#### Exercise brief:
Every line containing "agent" should be identified and copied from the data below.

Dataset entries
···

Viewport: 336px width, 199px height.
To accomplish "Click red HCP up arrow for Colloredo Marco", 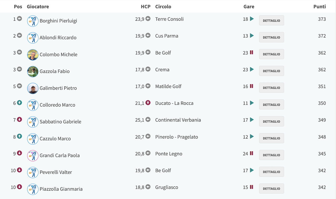I will [x=148, y=103].
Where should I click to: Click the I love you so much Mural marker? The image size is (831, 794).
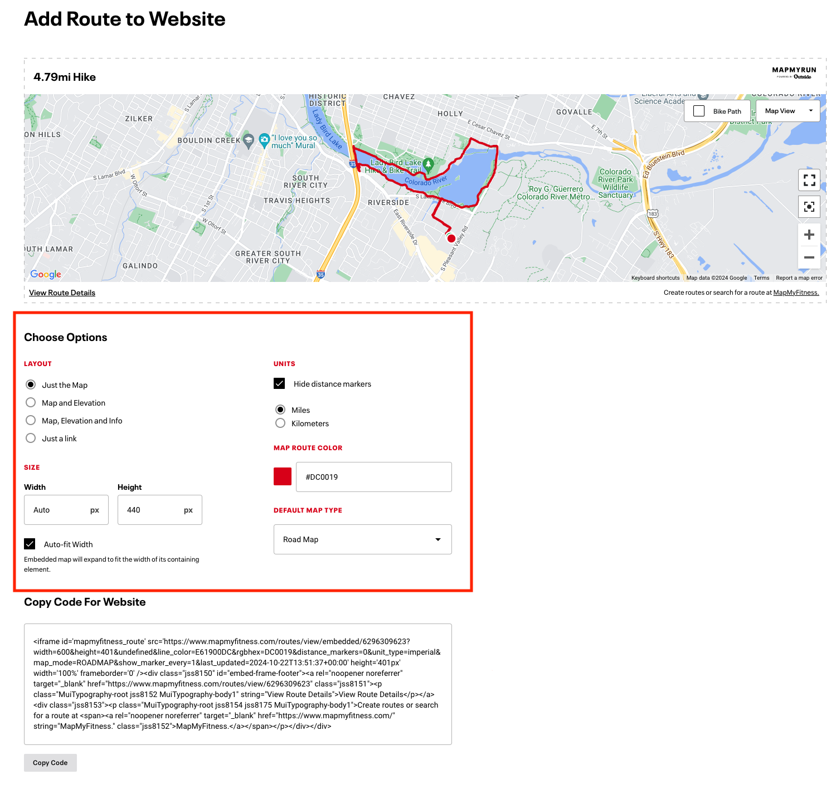(x=263, y=139)
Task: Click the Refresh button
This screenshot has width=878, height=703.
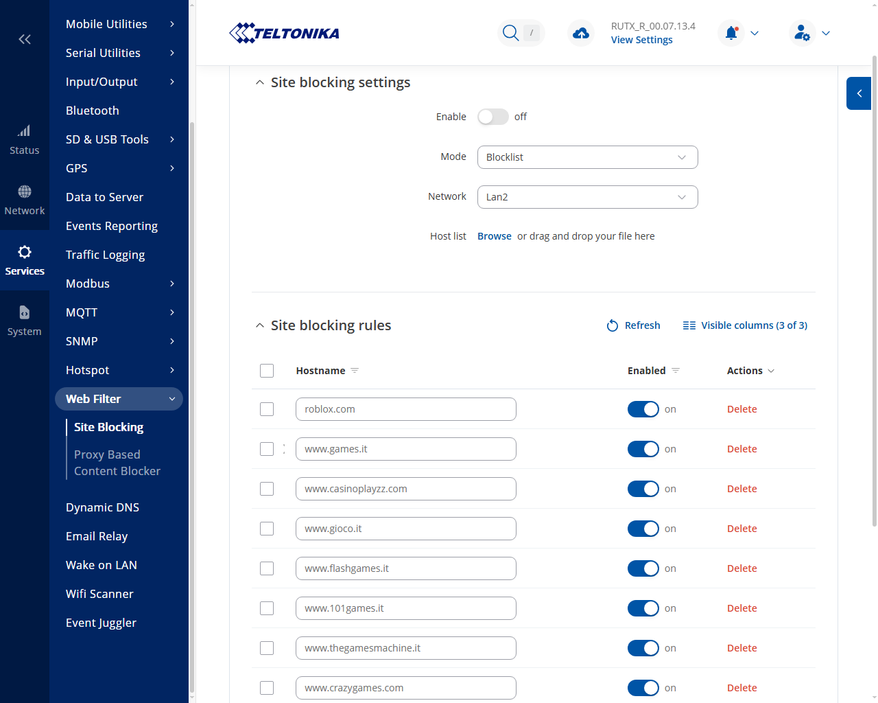Action: tap(633, 325)
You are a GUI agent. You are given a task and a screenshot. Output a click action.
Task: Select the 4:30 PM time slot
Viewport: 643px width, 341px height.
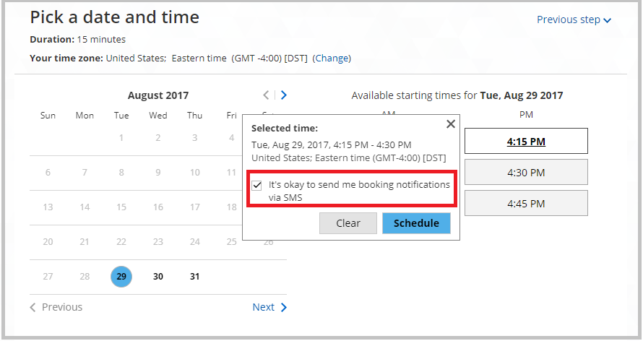click(526, 173)
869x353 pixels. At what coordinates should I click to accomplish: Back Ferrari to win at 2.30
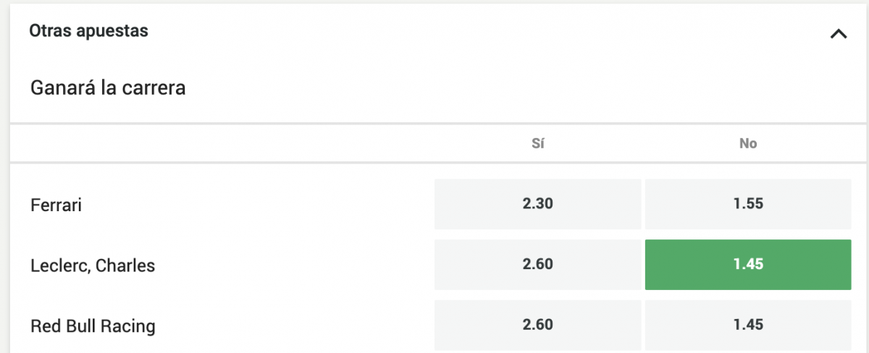pyautogui.click(x=537, y=204)
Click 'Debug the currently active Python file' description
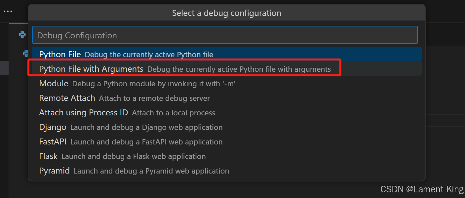This screenshot has width=465, height=198. click(x=149, y=55)
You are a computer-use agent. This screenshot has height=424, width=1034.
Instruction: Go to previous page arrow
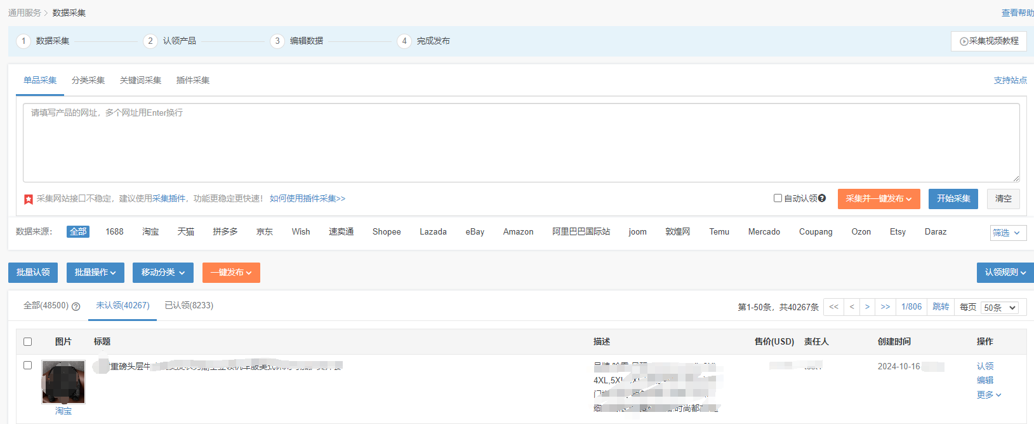(x=852, y=307)
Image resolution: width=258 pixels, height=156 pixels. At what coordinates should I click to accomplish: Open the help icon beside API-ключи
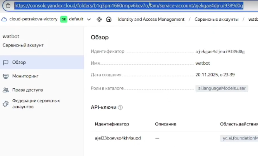(x=120, y=107)

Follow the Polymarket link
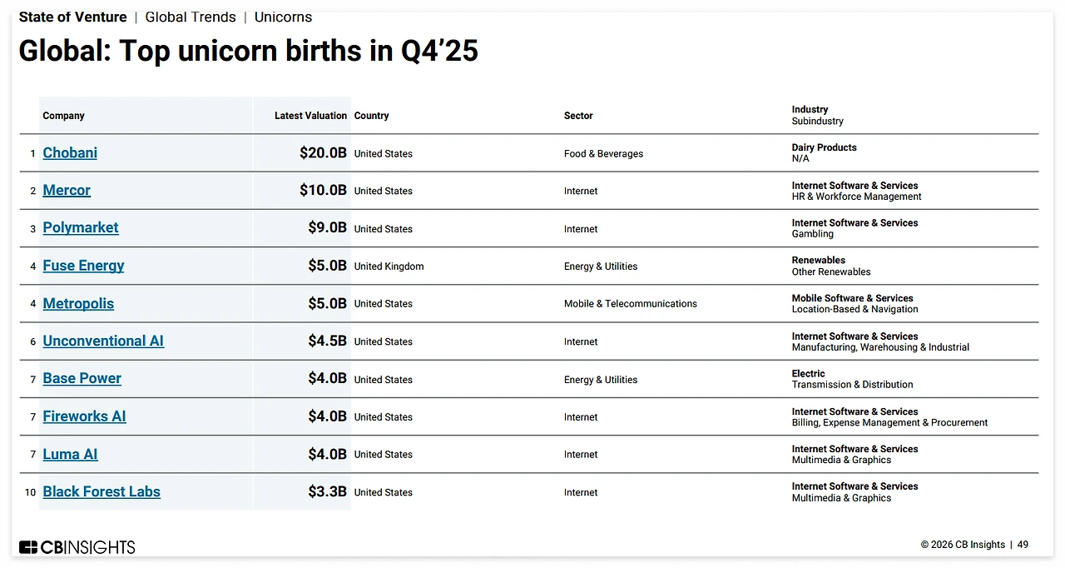tap(81, 228)
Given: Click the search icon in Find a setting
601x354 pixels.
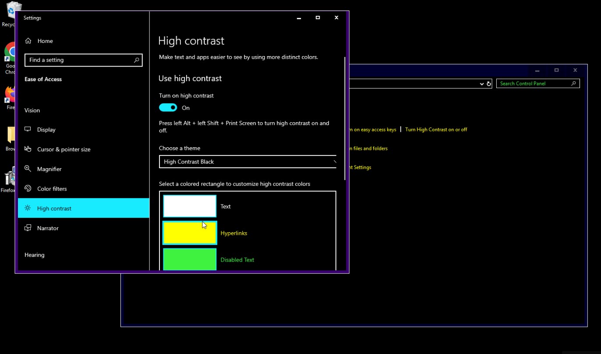Looking at the screenshot, I should coord(136,60).
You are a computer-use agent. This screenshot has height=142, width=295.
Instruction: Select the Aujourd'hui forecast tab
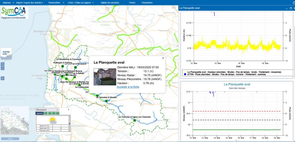(39, 113)
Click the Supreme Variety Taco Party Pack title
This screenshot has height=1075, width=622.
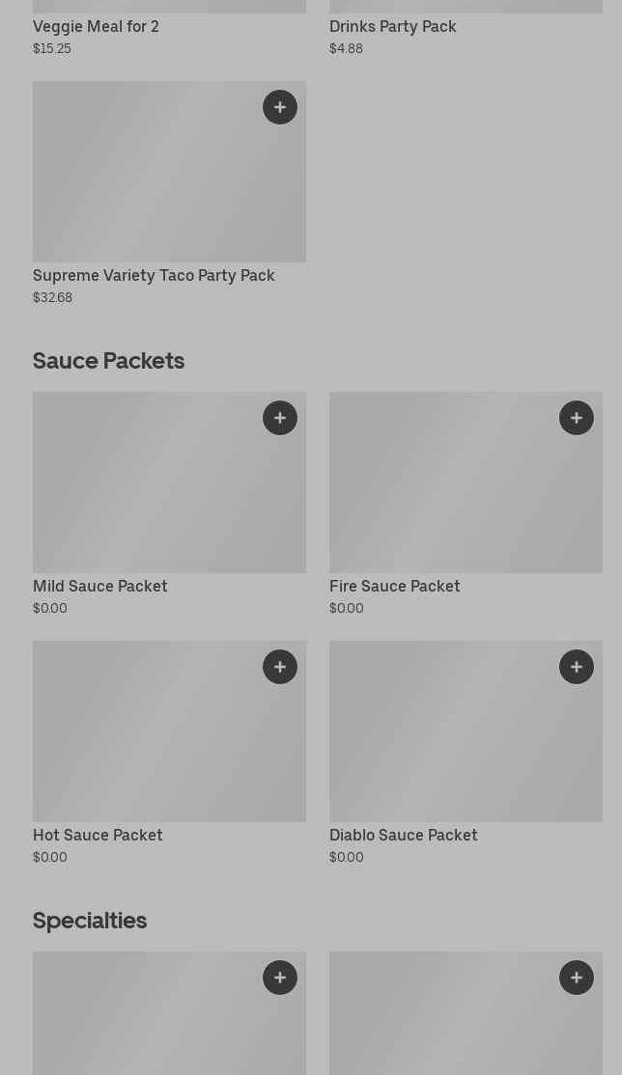tap(154, 276)
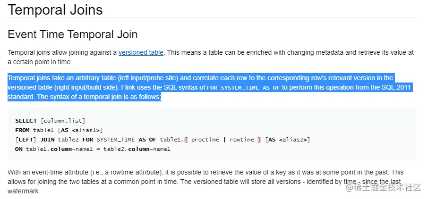Click the 'Temporal Joins' page heading
Image resolution: width=428 pixels, height=199 pixels.
click(x=55, y=9)
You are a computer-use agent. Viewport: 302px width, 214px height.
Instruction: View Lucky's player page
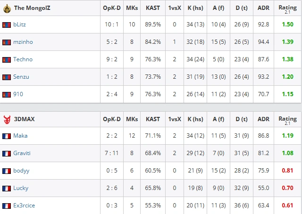21,188
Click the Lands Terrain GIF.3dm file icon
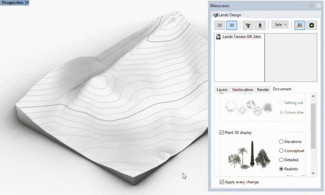 tap(218, 37)
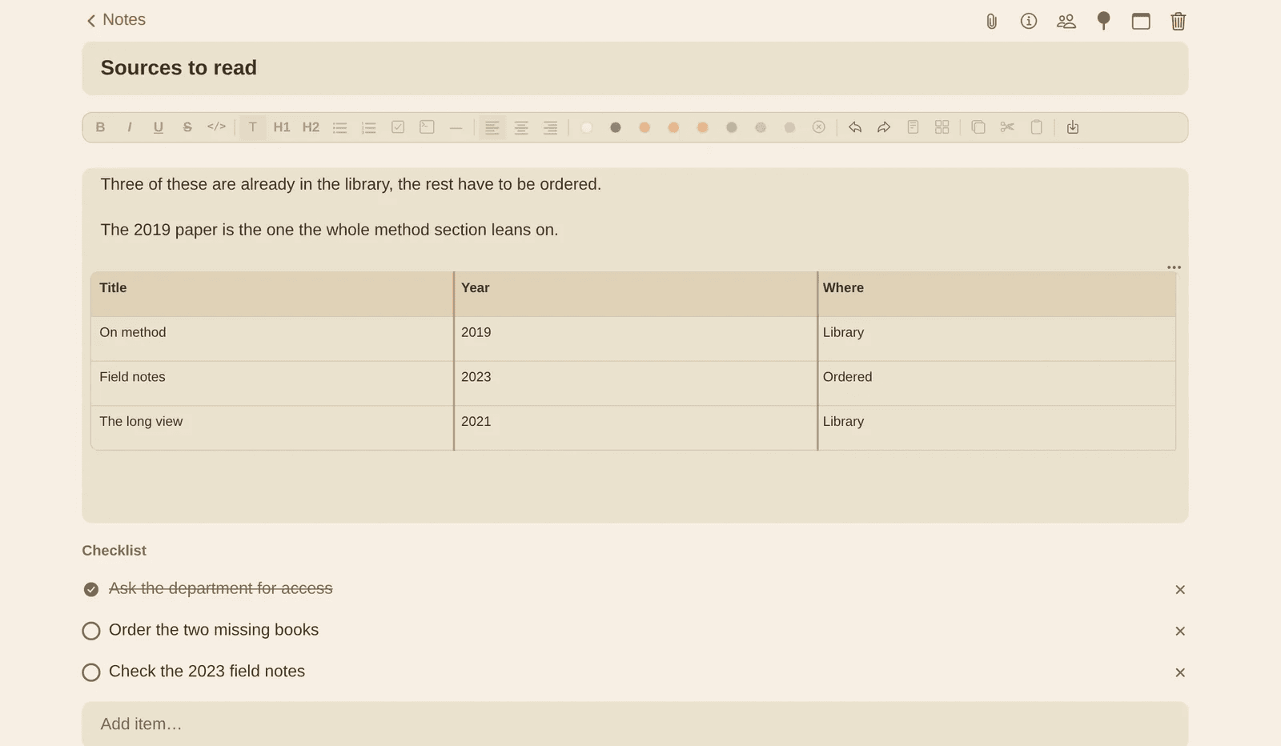Select the dark gray text color swatch
The height and width of the screenshot is (746, 1281).
point(615,127)
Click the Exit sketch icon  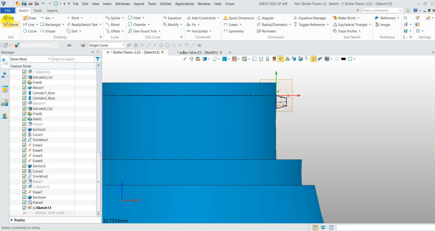(6, 18)
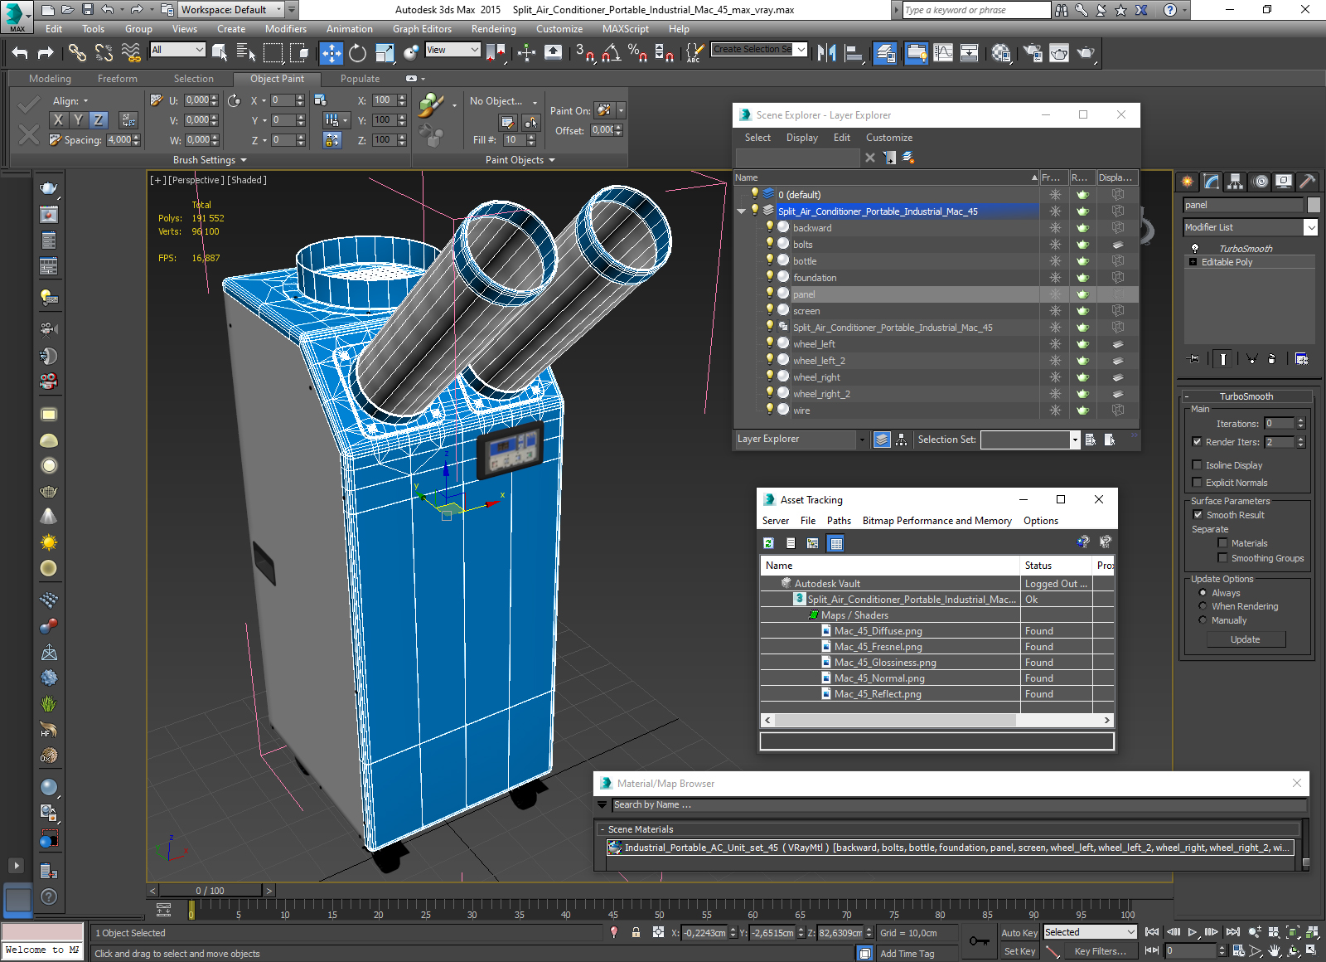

···

#### Reply:
You are a GUI agent. You are given a task and a screenshot. Output a click action.
You are a computer-use agent. This screenshot has height=424, width=1034.
You are a computer-use agent. This screenshot has height=142, width=295.
You are a computer-use agent. Viewport: 302px width, 214px height.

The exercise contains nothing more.